## Required work
Return the material below exactly as it appears, everything from the line containing "Given: Click the Mobile clicks value 1.5K" down to the line containing "pos(260,270)".

## Input data
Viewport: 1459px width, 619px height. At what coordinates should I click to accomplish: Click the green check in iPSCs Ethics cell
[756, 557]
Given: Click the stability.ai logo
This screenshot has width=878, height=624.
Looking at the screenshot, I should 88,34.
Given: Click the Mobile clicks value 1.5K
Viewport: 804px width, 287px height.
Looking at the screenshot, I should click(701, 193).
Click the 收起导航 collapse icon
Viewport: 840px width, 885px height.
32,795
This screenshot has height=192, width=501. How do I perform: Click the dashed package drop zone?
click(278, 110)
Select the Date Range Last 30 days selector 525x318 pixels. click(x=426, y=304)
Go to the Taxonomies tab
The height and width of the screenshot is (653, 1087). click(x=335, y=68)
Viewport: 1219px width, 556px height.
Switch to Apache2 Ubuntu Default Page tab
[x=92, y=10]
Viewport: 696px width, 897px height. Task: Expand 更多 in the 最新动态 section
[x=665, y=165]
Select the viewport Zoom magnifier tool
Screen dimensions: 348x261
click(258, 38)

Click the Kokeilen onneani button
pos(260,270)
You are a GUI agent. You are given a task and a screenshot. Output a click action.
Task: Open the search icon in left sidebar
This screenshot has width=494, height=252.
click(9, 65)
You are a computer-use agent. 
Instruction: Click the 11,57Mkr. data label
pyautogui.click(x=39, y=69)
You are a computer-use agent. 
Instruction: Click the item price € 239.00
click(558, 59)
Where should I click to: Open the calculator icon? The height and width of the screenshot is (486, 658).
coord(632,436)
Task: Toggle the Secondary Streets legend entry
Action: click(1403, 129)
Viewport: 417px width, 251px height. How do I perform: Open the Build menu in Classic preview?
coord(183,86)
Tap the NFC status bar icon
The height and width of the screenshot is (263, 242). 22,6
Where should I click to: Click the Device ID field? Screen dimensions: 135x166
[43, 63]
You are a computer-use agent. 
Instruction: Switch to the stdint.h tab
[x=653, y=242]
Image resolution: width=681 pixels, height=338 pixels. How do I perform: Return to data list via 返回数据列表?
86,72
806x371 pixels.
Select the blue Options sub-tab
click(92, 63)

## Answer to the problem
Given: Click the Mobile clicks value 1.5K
Viewport: 804px width, 287px height.
Looking at the screenshot, I should click(701, 193).
Click the 收起导航 collapse icon
Viewport: 840px width, 885px height.
32,795
This screenshot has height=192, width=501. How do I perform: Click the dashed package drop zone?
click(278, 110)
Select the Date Range Last 30 days selector 525x318 pixels. click(x=426, y=304)
Go to the Taxonomies tab
The height and width of the screenshot is (653, 1087). click(x=335, y=68)
Viewport: 1219px width, 556px height.
Switch to Apache2 Ubuntu Default Page tab
[x=92, y=10]
Viewport: 696px width, 897px height. Task: Expand 更多 in the 最新动态 section
[x=665, y=165]
Select the viewport Zoom magnifier tool
Screen dimensions: 348x261
click(258, 38)

Click the Kokeilen onneani button
pos(260,270)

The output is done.